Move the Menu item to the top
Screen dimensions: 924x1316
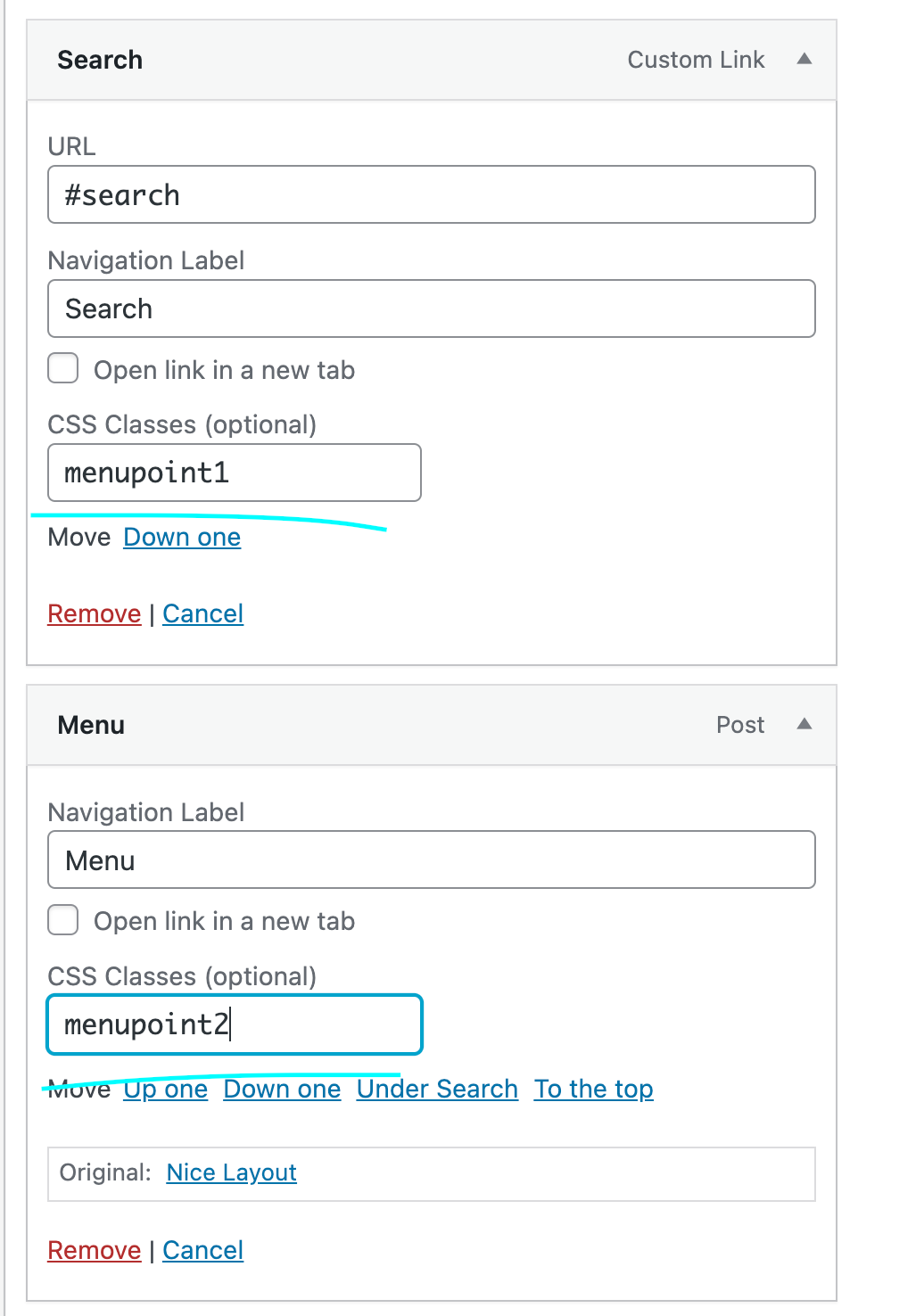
——
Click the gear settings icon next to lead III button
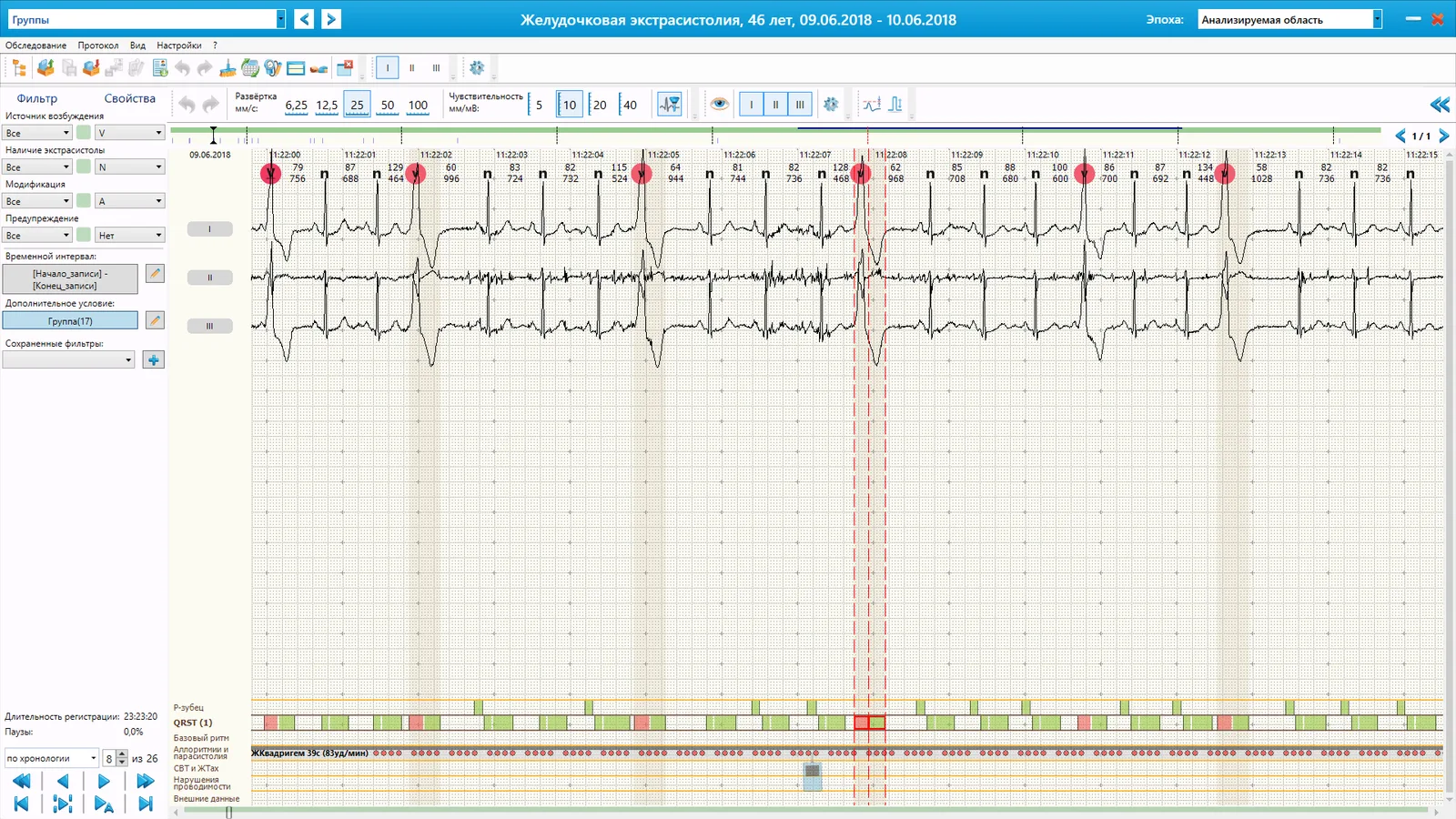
——
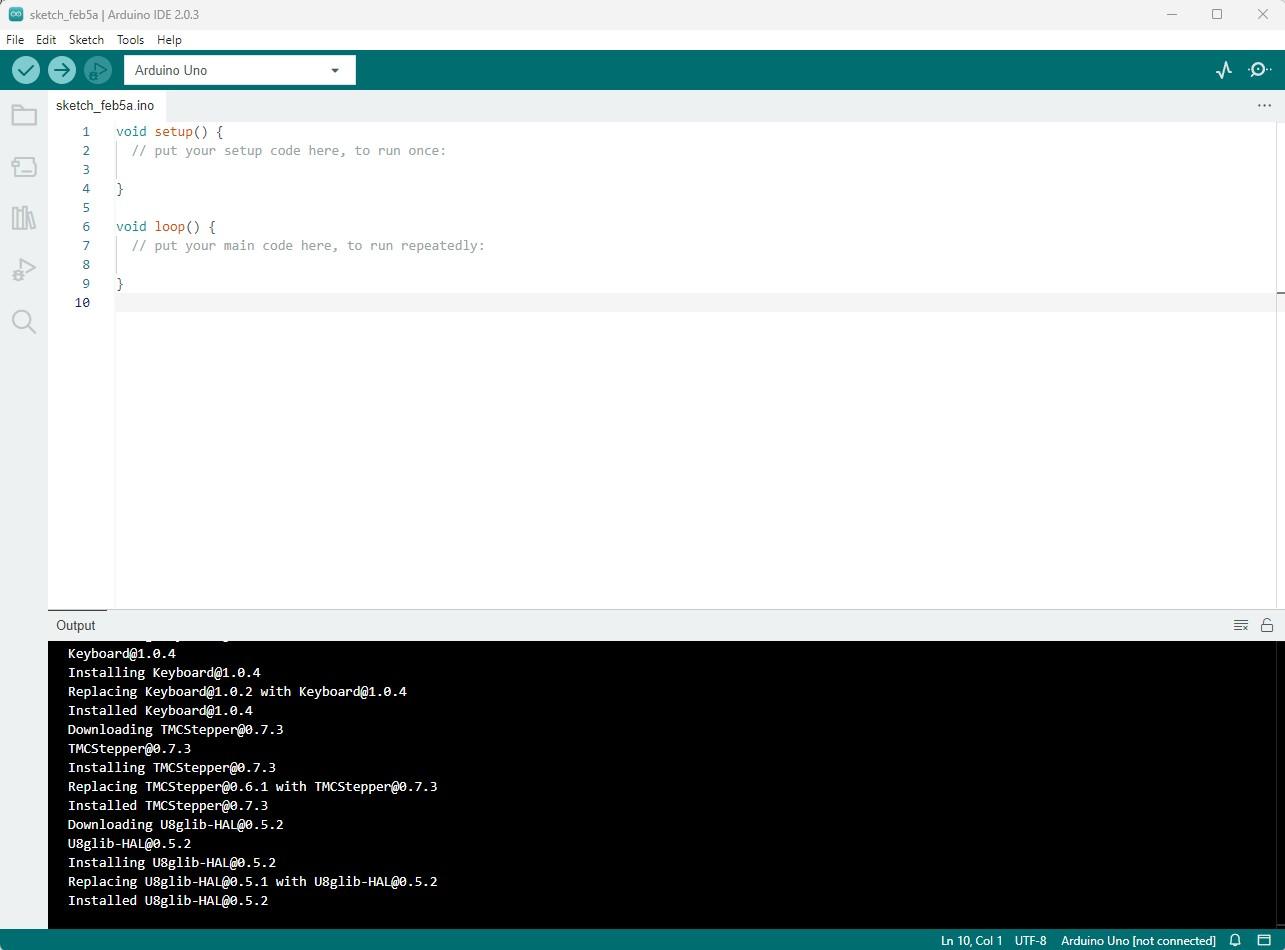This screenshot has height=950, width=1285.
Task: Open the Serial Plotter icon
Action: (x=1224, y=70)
——
**Your goal**
Revise the listing starting with the line with "This screenshot has height=950, width=1285." and going on through the line with "Action: (x=1224, y=70)", changing "Serial Plotter" to "Serial Monitor" and leaving everything else as it is. Give back only those lines, without the pictures.

**Solution to this problem**
This screenshot has height=950, width=1285.
Task: Open the Serial Monitor icon
Action: (x=1224, y=70)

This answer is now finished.